Available records:
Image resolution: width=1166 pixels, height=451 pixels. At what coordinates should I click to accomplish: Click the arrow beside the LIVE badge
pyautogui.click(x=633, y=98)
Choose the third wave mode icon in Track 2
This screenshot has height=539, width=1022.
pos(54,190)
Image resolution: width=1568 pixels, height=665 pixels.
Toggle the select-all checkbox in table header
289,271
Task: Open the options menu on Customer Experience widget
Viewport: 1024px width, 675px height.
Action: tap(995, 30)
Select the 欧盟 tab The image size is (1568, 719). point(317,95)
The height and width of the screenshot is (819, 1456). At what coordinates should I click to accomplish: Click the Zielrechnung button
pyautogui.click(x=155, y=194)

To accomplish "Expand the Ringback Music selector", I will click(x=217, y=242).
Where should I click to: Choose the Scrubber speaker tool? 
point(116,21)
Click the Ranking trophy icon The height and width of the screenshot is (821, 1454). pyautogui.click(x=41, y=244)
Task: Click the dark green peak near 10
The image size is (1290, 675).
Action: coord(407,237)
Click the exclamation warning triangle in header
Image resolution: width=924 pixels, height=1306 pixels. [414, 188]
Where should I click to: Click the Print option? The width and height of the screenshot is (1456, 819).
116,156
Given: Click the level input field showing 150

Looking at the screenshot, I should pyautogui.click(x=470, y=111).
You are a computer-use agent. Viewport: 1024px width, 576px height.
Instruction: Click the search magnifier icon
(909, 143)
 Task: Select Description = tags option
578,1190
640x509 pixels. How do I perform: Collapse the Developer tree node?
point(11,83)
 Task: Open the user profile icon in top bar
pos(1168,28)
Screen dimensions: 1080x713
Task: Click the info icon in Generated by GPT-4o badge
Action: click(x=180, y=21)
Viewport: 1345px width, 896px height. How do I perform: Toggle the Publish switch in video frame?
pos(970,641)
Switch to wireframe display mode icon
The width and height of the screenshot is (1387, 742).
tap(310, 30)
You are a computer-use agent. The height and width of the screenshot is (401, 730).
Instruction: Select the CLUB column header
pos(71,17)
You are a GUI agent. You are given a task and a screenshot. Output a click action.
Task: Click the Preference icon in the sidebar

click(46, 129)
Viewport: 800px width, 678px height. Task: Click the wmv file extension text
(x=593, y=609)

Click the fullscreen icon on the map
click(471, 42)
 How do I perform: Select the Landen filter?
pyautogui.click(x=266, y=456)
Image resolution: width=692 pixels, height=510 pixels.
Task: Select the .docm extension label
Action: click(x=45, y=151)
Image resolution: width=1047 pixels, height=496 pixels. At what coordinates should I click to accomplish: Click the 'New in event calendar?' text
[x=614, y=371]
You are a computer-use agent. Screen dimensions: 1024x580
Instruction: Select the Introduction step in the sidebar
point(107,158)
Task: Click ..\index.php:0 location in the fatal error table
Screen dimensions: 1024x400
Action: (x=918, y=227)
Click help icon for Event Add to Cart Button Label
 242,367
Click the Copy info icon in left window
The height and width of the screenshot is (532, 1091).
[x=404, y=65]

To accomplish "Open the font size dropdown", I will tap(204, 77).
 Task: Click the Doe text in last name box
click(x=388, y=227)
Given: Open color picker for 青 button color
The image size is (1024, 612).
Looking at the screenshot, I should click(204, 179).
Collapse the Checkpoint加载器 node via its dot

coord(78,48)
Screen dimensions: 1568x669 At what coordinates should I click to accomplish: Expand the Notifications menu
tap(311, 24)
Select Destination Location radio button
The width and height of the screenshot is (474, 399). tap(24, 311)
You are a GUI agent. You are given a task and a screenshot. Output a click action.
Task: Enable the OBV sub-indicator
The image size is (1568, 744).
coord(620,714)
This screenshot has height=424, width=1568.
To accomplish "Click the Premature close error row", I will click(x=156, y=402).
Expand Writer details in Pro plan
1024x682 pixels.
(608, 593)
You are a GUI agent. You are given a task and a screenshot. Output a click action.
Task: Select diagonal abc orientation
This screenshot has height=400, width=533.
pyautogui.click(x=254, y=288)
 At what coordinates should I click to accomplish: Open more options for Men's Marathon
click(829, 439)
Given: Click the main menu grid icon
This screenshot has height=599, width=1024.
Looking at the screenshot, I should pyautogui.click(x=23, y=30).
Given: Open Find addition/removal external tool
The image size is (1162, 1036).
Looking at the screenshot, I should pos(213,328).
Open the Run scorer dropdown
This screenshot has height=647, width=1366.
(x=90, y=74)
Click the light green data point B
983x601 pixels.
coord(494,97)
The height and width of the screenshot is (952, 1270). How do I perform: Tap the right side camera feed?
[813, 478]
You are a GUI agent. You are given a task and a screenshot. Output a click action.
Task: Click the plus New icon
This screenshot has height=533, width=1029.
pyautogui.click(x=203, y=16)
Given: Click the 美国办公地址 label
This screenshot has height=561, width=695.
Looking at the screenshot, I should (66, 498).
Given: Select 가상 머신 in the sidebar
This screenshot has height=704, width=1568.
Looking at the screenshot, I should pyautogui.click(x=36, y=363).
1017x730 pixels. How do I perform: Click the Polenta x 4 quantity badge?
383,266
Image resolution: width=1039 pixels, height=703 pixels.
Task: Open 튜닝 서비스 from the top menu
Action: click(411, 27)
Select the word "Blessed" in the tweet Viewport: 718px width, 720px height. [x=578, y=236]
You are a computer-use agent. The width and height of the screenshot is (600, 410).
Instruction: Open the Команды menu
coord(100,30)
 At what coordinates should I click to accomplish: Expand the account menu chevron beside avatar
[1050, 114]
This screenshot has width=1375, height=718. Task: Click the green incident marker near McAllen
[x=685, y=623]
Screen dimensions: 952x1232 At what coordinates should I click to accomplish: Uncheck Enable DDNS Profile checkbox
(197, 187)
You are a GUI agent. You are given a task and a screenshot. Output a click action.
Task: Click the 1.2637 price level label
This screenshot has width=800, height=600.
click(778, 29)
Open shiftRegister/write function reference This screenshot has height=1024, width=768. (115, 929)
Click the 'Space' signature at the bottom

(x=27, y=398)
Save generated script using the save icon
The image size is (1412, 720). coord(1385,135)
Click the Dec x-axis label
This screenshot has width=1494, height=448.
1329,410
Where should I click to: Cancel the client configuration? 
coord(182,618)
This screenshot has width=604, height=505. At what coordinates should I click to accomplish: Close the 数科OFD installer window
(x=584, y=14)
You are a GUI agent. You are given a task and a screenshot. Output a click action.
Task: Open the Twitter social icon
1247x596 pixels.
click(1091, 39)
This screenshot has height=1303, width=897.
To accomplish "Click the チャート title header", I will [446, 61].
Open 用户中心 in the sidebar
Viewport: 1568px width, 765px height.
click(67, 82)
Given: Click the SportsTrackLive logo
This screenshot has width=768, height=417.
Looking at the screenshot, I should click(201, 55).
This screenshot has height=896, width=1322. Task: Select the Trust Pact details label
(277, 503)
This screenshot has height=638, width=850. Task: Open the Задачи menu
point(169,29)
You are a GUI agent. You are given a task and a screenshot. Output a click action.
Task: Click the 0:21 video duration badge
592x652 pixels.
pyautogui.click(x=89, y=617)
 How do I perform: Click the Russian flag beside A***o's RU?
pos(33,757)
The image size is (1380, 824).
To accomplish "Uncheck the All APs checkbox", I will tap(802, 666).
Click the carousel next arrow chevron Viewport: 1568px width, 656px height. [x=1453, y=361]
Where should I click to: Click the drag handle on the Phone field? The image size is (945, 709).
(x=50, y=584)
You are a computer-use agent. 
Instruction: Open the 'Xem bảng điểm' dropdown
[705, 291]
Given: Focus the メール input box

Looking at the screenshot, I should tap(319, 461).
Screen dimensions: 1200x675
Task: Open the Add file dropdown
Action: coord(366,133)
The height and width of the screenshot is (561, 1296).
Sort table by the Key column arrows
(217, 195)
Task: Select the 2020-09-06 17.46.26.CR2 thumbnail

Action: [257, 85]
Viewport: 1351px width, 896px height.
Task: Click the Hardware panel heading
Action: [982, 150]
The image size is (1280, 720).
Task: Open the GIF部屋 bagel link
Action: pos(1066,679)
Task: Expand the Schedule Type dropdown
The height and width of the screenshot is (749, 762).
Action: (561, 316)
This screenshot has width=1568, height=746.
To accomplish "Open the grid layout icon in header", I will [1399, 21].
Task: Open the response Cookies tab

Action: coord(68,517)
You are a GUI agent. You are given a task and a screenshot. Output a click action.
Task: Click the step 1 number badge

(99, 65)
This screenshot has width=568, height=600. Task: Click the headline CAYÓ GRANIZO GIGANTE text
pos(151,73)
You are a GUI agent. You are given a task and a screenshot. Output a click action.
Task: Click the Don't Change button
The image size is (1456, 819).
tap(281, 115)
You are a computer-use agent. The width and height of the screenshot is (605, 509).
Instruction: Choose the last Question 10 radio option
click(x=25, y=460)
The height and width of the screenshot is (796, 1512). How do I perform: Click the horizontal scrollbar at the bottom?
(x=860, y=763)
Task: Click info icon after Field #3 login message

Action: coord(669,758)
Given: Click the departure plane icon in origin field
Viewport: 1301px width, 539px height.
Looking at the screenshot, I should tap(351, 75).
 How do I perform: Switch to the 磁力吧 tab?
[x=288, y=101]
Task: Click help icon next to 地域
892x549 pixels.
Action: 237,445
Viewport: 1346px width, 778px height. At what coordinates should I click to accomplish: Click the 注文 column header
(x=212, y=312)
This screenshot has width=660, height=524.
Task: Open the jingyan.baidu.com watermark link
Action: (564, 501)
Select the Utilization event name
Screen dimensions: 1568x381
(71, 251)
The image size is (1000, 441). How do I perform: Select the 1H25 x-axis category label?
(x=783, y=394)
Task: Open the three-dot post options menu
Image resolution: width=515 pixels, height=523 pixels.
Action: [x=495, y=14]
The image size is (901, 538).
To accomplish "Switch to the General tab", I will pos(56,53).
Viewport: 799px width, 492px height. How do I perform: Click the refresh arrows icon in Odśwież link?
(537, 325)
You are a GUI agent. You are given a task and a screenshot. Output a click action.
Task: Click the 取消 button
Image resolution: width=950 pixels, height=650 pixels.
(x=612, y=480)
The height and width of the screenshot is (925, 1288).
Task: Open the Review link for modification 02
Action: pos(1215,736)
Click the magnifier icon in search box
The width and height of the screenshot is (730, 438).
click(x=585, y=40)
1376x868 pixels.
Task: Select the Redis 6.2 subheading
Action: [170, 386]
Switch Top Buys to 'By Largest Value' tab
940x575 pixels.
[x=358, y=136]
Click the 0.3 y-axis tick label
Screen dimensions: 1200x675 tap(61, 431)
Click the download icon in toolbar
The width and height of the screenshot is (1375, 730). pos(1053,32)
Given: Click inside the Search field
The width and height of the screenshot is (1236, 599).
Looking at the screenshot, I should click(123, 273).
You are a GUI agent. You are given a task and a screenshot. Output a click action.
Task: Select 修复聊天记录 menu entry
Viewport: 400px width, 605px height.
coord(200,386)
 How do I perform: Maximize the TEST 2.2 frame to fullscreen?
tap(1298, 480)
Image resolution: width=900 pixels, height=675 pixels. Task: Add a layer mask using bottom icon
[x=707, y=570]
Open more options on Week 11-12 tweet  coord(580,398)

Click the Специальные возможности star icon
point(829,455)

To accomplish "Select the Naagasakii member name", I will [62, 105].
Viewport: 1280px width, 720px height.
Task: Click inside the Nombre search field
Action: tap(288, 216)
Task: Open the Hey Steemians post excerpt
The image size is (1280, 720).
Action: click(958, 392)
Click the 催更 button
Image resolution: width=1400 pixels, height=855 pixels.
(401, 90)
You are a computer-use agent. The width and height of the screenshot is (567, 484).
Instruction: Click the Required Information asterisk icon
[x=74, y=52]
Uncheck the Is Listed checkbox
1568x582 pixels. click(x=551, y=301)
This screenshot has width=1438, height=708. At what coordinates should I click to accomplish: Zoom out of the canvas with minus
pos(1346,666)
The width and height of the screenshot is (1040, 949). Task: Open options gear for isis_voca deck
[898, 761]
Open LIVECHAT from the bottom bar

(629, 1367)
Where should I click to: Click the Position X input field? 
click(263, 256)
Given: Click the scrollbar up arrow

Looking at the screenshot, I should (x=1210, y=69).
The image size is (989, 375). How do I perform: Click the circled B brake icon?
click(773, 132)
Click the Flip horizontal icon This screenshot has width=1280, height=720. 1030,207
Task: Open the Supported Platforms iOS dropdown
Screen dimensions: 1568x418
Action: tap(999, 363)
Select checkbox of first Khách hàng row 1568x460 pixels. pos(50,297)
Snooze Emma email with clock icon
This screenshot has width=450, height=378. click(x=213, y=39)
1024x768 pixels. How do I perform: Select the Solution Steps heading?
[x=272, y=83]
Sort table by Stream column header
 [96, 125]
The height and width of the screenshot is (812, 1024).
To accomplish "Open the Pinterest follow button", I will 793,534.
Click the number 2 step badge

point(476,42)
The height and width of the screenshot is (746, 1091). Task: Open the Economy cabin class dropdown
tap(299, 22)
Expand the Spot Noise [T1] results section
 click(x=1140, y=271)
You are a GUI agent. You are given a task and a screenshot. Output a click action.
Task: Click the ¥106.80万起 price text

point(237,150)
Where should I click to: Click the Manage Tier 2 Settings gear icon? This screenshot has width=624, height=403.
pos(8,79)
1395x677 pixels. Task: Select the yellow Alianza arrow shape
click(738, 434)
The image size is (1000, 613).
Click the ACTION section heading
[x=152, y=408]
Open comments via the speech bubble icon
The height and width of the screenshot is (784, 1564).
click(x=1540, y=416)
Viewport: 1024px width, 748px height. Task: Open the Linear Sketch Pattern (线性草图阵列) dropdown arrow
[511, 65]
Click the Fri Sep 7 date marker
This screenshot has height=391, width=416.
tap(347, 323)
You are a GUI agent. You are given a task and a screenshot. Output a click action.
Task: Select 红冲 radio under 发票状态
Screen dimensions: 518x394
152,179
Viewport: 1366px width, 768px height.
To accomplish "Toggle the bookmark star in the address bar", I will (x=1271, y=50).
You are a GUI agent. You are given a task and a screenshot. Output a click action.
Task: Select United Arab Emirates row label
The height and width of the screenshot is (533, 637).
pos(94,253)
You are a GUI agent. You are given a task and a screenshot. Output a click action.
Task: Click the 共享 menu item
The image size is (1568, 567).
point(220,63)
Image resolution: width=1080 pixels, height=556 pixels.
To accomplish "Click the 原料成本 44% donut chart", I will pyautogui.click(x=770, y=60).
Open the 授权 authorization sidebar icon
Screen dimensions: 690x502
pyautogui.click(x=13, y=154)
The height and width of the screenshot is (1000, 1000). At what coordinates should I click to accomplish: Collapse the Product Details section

What needs to be done: Return, exactly as written, the "Screen dimensions: 690x502" line and each line after it through the end of the listing above.

Response:
Screen dimensions: 690x502
pyautogui.click(x=13, y=154)
The height and width of the screenshot is (1000, 1000). At what coordinates should I click to accomplish: Collapse the Product Details section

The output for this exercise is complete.